#### Text:
OPNsense Forum

English Forums => General Discussion => Topic started by: kbrennan1 on September 11, 2015, 11:35:37 am

Title: Gateway Monitoring
Post by: kbrennan1 on September 11, 2015, 11:35:37 am
Hi All,

I am a recently landed m0n0wall migrant trying to get gateway group failover working!

I'm having an issue with gateway groups and monitoring upstream IP addresses.

My setup is running on a Deciso A10 SSD appliance with version 15.7.11. There are two WAN interfaces to different ISP's. One is Tier 1 and the other is Tier 2 in the gateway group.  I have disabled the default "disable gateway monitoring" and I have no other non-default firewall or nat rules set at the moment as this is a new installation.

#### Source material:
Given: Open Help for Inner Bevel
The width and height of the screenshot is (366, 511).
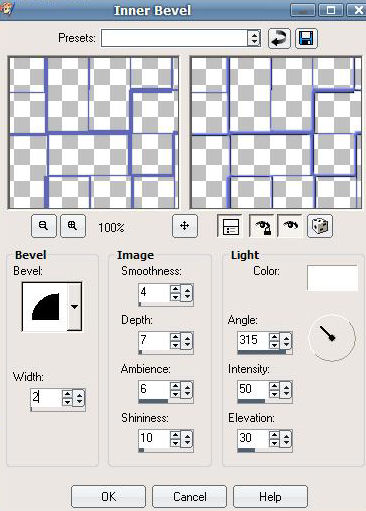Looking at the screenshot, I should (x=270, y=497).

#### Exercise details:
Write out the passage of the gateway monitoring post above, starting with "English Forums =>" and going on through "a new installation.".

#### Task output:
English Forums => General Discussion => Topic started by: kbrennan1 on September 11, 2015, 11:35:37 am

Title: Gateway Monitoring
Post by: kbrennan1 on September 11, 2015, 11:35:37 am
Hi All,

I am a recently landed m0n0wall migrant trying to get gateway group failover working!

I'm having an issue with gateway groups and monitoring upstream IP addresses.

My setup is running on a Deciso A10 SSD appliance with version 15.7.11. There are two WAN interfaces to different ISP's. One is Tier 1 and the other is Tier 2 in the gateway group.  I have disabled the default "disable gateway monitoring" and I have no other non-default firewall or nat rules set at the moment as this is a new installation.